▸ Problem statement
Every line below that holds "agent" must be copied.

▸ Provided material
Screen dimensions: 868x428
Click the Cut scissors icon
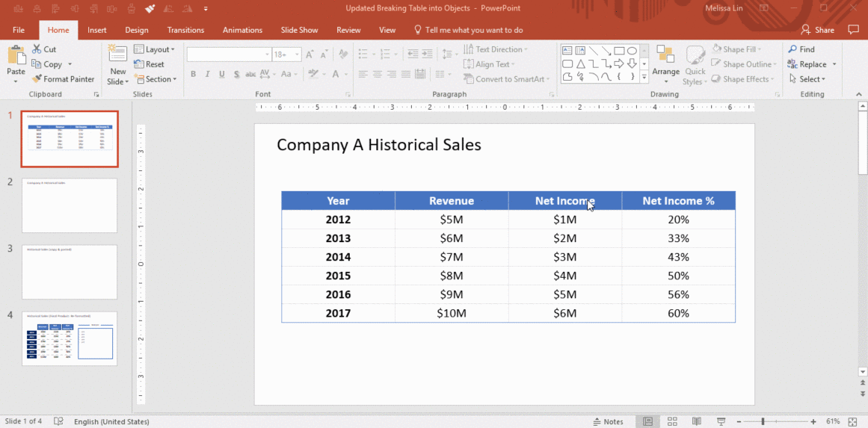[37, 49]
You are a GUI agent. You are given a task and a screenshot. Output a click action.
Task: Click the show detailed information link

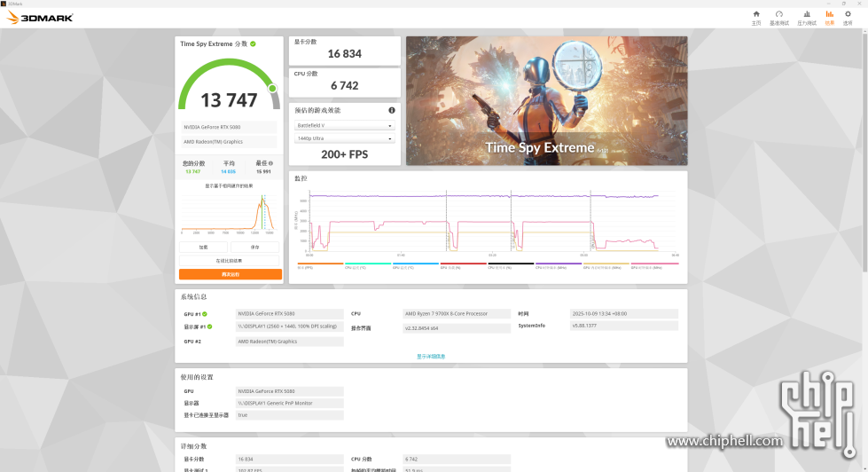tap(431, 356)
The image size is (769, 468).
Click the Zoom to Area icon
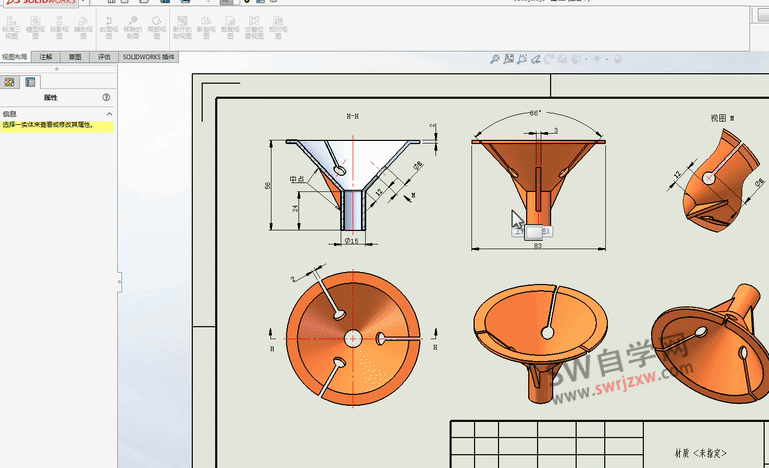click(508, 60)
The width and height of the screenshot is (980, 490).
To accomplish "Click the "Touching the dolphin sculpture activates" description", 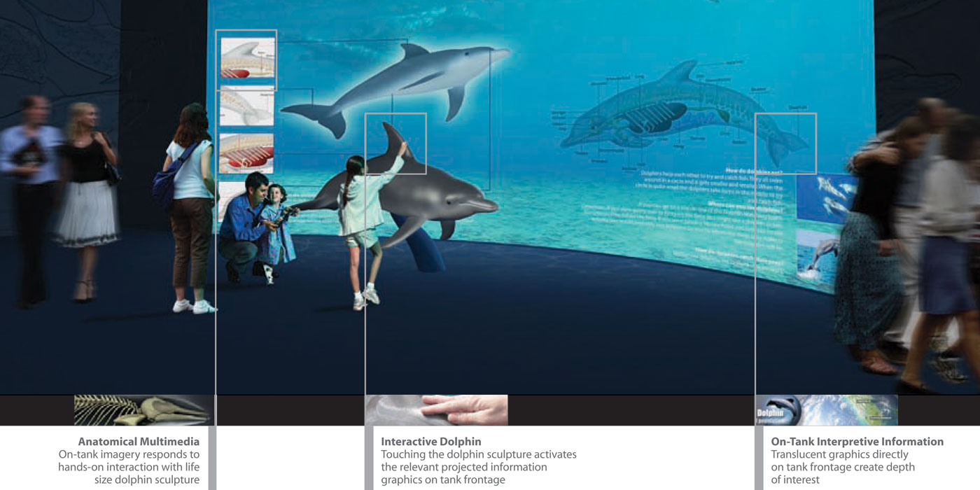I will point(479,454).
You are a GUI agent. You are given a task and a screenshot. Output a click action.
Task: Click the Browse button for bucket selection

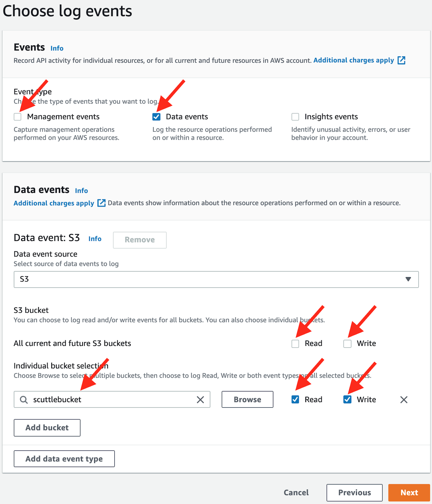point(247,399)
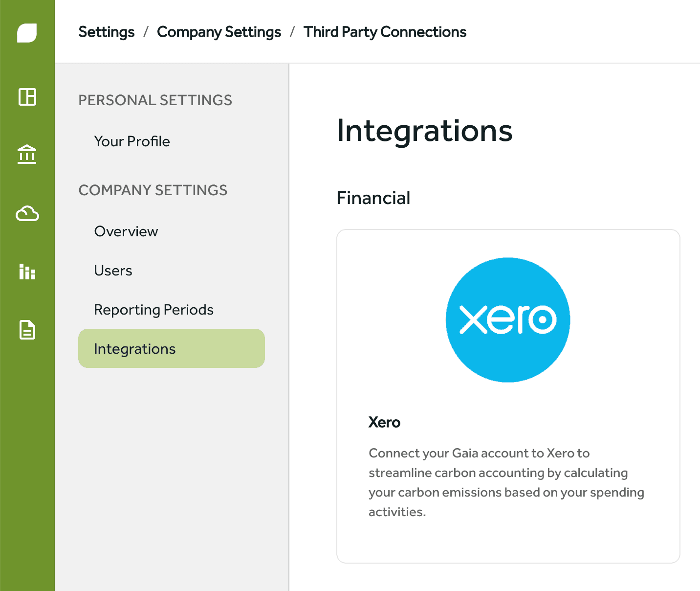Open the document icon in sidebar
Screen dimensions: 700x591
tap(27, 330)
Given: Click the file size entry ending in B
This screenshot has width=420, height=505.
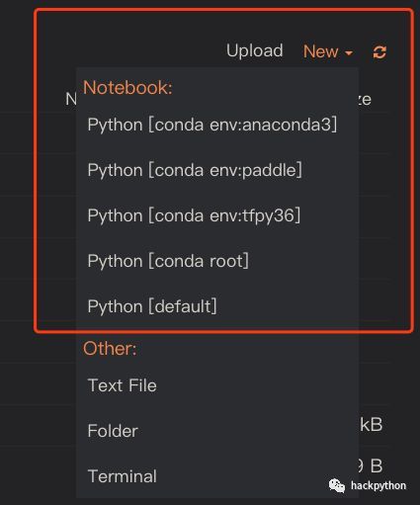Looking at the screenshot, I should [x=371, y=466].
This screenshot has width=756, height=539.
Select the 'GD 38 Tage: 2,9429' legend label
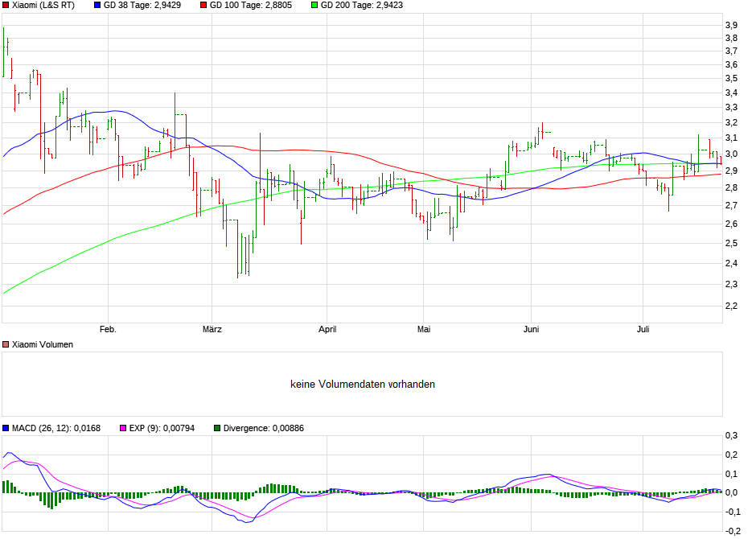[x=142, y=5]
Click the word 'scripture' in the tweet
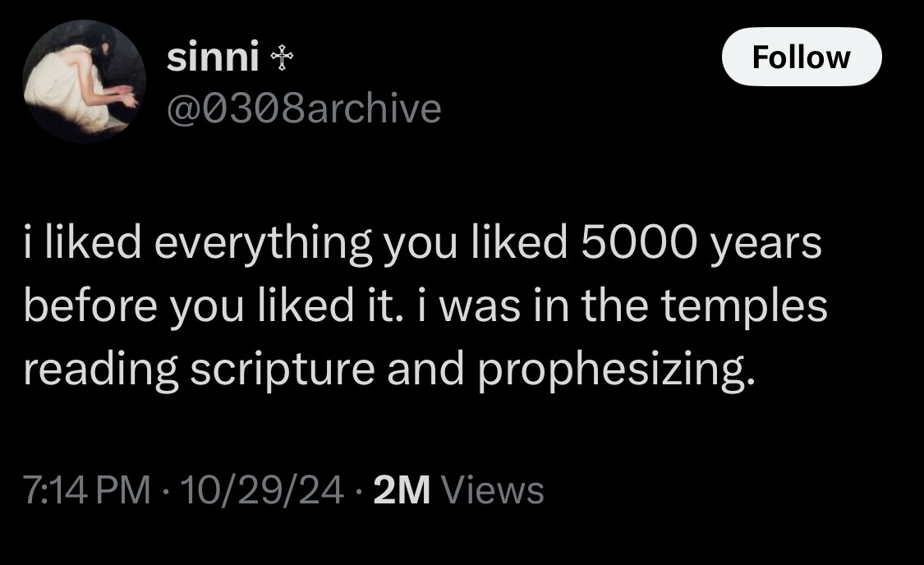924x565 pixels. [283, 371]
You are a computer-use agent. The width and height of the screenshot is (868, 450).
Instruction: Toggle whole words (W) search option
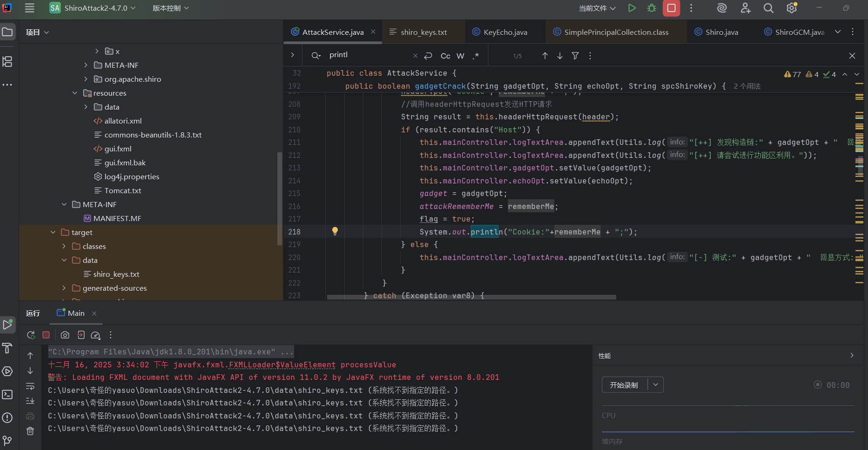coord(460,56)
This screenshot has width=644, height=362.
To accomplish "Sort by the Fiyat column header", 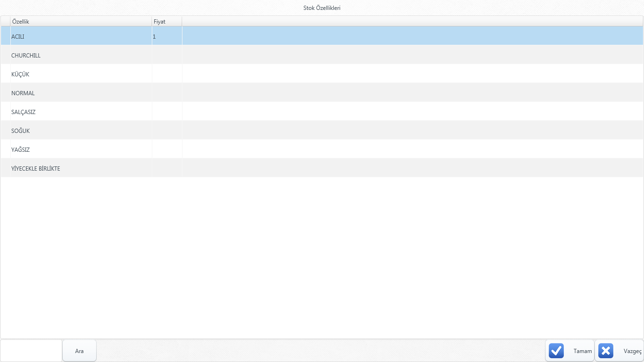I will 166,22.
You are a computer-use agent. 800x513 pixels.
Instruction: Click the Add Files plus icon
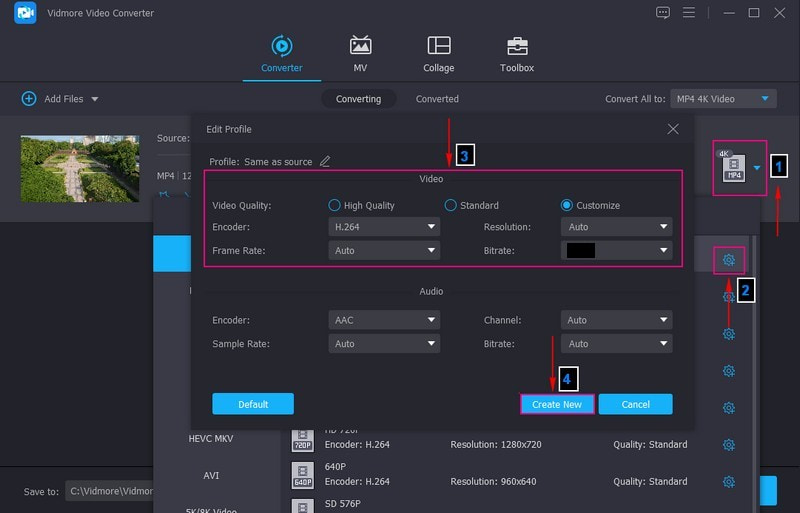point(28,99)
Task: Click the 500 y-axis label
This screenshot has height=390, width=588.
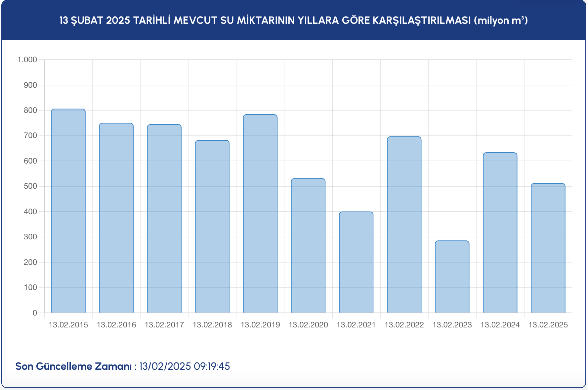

▸ The completed task
You are a GUI agent. You are given a task and a screenshot. Output a click action.
You are a GUI agent. You are given a task and a screenshot. Output a click action.
You are a computer-use agent. The width and height of the screenshot is (868, 450).
You are a computer-use agent. 800x513 pixels.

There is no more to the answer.